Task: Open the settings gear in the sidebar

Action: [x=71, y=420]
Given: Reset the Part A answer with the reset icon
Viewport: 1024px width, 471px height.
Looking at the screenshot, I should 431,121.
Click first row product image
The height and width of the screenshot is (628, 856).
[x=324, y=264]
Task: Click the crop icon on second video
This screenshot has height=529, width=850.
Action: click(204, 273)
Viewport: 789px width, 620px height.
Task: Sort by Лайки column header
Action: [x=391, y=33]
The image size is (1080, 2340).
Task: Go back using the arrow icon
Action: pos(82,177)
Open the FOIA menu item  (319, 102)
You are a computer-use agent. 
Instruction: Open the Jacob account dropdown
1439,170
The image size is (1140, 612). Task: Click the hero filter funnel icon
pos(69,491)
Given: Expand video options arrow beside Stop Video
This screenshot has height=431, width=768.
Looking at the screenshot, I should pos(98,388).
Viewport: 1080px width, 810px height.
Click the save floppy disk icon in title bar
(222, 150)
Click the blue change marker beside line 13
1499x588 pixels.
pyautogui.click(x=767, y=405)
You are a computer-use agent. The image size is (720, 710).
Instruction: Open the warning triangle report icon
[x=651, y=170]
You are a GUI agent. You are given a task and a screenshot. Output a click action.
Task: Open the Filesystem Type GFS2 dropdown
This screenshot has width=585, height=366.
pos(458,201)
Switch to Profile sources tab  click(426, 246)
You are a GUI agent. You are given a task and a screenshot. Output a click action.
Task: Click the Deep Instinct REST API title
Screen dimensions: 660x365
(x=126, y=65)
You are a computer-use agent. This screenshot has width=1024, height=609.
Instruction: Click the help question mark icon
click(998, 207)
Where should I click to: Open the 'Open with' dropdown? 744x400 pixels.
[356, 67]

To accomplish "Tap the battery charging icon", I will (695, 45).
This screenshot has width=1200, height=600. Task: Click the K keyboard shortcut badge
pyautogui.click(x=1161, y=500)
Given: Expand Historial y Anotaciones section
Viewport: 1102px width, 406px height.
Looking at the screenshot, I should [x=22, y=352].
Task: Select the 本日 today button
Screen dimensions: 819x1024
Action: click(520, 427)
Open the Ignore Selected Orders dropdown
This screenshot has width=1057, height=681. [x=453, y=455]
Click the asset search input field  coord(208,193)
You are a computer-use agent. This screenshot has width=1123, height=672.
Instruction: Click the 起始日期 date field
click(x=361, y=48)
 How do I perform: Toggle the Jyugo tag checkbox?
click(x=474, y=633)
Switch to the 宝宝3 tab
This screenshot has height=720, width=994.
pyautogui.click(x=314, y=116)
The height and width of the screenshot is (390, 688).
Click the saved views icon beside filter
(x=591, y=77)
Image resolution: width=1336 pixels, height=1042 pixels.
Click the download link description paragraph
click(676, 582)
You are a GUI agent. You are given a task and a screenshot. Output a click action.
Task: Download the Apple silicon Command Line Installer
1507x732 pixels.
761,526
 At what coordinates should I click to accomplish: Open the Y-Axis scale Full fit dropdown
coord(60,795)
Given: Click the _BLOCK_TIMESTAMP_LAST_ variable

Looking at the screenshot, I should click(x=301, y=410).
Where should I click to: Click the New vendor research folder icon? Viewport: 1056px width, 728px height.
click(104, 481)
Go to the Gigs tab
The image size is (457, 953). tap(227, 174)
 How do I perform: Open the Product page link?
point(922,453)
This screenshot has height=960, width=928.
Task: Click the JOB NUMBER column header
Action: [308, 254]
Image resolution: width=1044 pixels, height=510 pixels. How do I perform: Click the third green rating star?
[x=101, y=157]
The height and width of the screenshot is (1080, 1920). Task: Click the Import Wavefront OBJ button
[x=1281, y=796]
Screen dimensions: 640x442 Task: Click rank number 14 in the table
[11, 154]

TASK TO COMPLETE: Copy every row above word for word, keeping the original order and line breaks.

RESPONSE TO THE EXERCISE:
Task: Open the settings gear in the sidebar

Action: [x=71, y=420]
Given: Reset the Part A answer with the reset icon
Viewport: 1024px width, 471px height.
Looking at the screenshot, I should 431,121.
Click first row product image
The height and width of the screenshot is (628, 856).
[x=324, y=264]
Task: Click the crop icon on second video
This screenshot has height=529, width=850.
Action: click(204, 273)
Viewport: 789px width, 620px height.
Task: Sort by Лайки column header
Action: [x=391, y=33]
The image size is (1080, 2340).
Task: Go back using the arrow icon
Action: pos(82,177)
Open the FOIA menu item  (319, 102)
You are a computer-use agent. 
Instruction: Open the Jacob account dropdown
1439,170
The image size is (1140, 612). Task: Click the hero filter funnel icon
pos(69,491)
Given: Expand video options arrow beside Stop Video
This screenshot has height=431, width=768.
Looking at the screenshot, I should pos(98,388).
Viewport: 1080px width, 810px height.
Click the save floppy disk icon in title bar
(222, 150)
Click the blue change marker beside line 13
1499x588 pixels.
pyautogui.click(x=767, y=405)
You are a computer-use agent. The image size is (720, 710).
Instruction: Open the warning triangle report icon
[x=651, y=170]
You are a GUI agent. You are given a task and a screenshot. Output a click action.
Task: Open the Filesystem Type GFS2 dropdown
This screenshot has width=585, height=366.
pos(458,201)
Switch to Profile sources tab  click(426, 246)
You are a GUI agent. You are given a task and a screenshot. Output a click action.
Task: Click the Deep Instinct REST API title
Screen dimensions: 660x365
(x=126, y=65)
You are a computer-use agent. This screenshot has width=1024, height=609.
Instruction: Click the help question mark icon
click(998, 207)
Where should I click to: Open the 'Open with' dropdown? 744x400 pixels.
[356, 67]

To accomplish "Tap the battery charging icon", I will (695, 45).
This screenshot has width=1200, height=600. Task: Click the K keyboard shortcut badge
pyautogui.click(x=1161, y=500)
Given: Expand Historial y Anotaciones section
Viewport: 1102px width, 406px height.
Looking at the screenshot, I should [x=22, y=352].
Task: Select the 本日 today button
Screen dimensions: 819x1024
Action: click(520, 427)
Open the Ignore Selected Orders dropdown
This screenshot has width=1057, height=681. [x=453, y=455]
Click the asset search input field  coord(208,193)
You are a computer-use agent. This screenshot has width=1123, height=672.
Instruction: Click the 起始日期 date field
click(x=361, y=48)
 How do I perform: Toggle the Jyugo tag checkbox?
click(x=474, y=633)
Switch to the 宝宝3 tab
This screenshot has height=720, width=994.
pyautogui.click(x=314, y=116)
The height and width of the screenshot is (390, 688).
Click the saved views icon beside filter
(x=591, y=77)
Image resolution: width=1336 pixels, height=1042 pixels.
Click the download link description paragraph
click(676, 582)
You are a GUI agent. You are given a task and a screenshot. Output a click action.
Task: Download the Apple silicon Command Line Installer
1507x732 pixels.
761,526
 At what coordinates should I click to accomplish: Open the Y-Axis scale Full fit dropdown
coord(60,795)
Given: Click the _BLOCK_TIMESTAMP_LAST_ variable

Looking at the screenshot, I should click(x=301, y=410).
Where should I click to: Click the New vendor research folder icon? Viewport: 1056px width, 728px height.
click(104, 481)
Go to the Gigs tab
The image size is (457, 953). tap(227, 174)
 How do I perform: Open the Product page link?
point(922,453)
This screenshot has height=960, width=928.
Task: Click the JOB NUMBER column header
Action: [308, 254]
Image resolution: width=1044 pixels, height=510 pixels. How do I perform: Click the third green rating star?
[x=101, y=157]
The height and width of the screenshot is (1080, 1920). Task: Click the Import Wavefront OBJ button
[x=1281, y=796]
Screen dimensions: 640x442 Task: Click rank number 14 in the table
[11, 154]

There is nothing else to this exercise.